Expliquez comment les sanctions américaines contre la Russie ont stimulé l'utilisation transfrontalière de la monnaie chinoise, le renminbi (RMB).
Deux manières. Premièrement, en augmentant l’utilisation du RMB pour le règlement des échanges commerciaux transfrontaliers directement entre la Chine et la Russie. Les sanctions financières américaines empêchent les acteurs ciblés d’utiliser le système du dollar, ce qui oblige les cibles à adopter des monnaies alternatives échangées en dehors du système financier américain.

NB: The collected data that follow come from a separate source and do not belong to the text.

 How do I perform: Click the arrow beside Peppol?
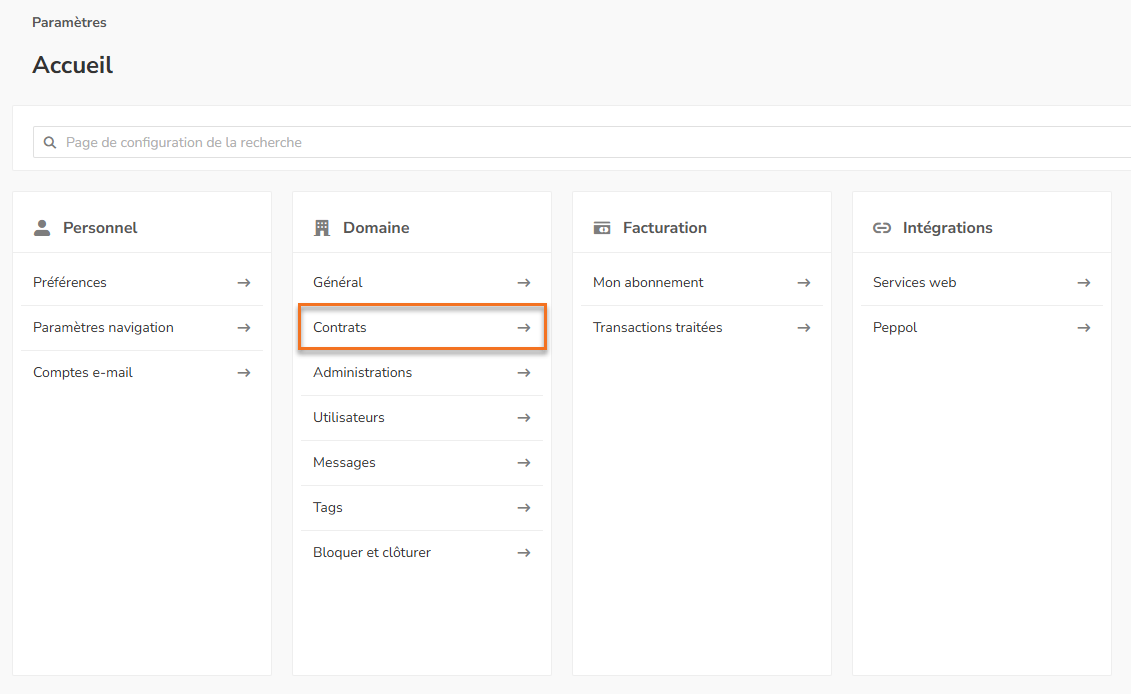click(1084, 328)
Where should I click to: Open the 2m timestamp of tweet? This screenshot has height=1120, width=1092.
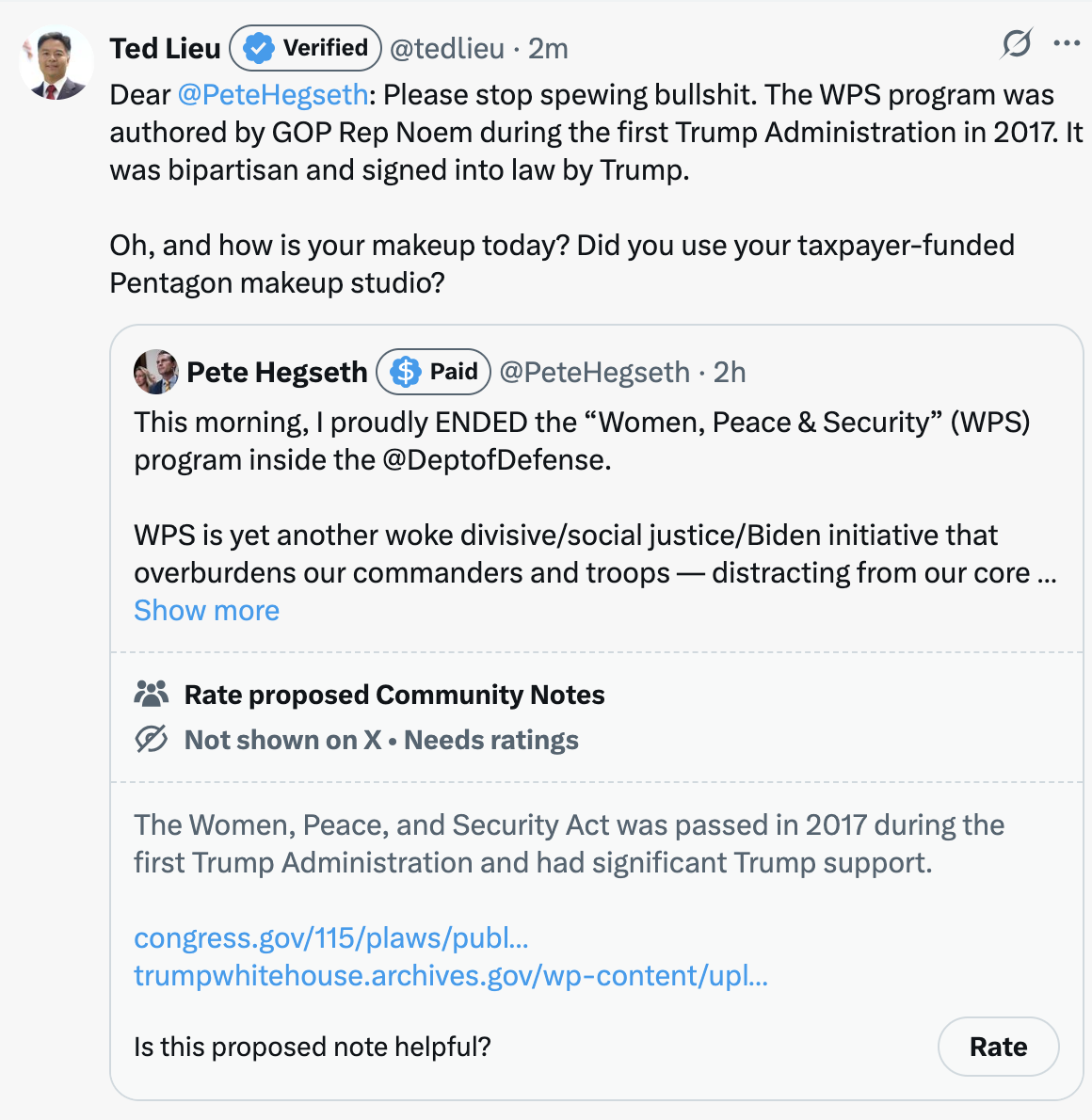tap(548, 49)
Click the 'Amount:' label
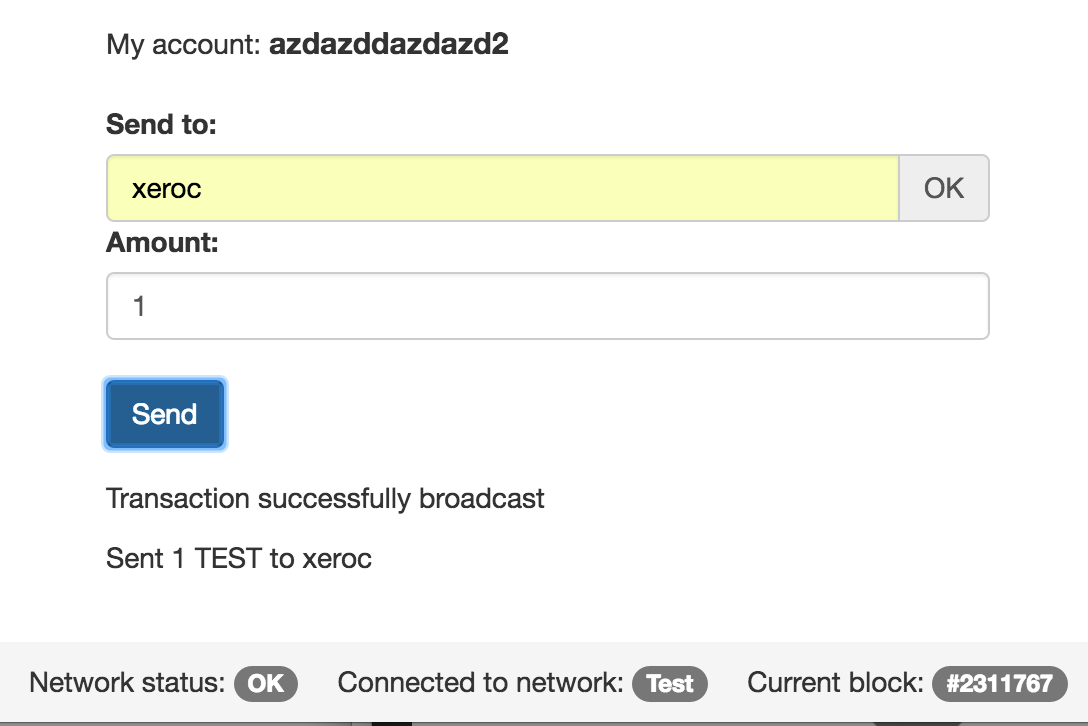The image size is (1088, 726). click(162, 243)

Pékin et Moscou travaillaient déjà à la dédollarisation de leur commerce bilatéral avant la guerre en Ukraine, après des années d'escalade des sanctions américaines, mais le processus s'est accéléré depuis février 2022. Selon les déclarations des élites russes, plus de 90 % des échanges commerciaux entre les puissances voisines sont désormais réglées en « monnaies locales » – c’est-à-dire le rouble ou le RMB. La majeure partie de cette somme est en RMB.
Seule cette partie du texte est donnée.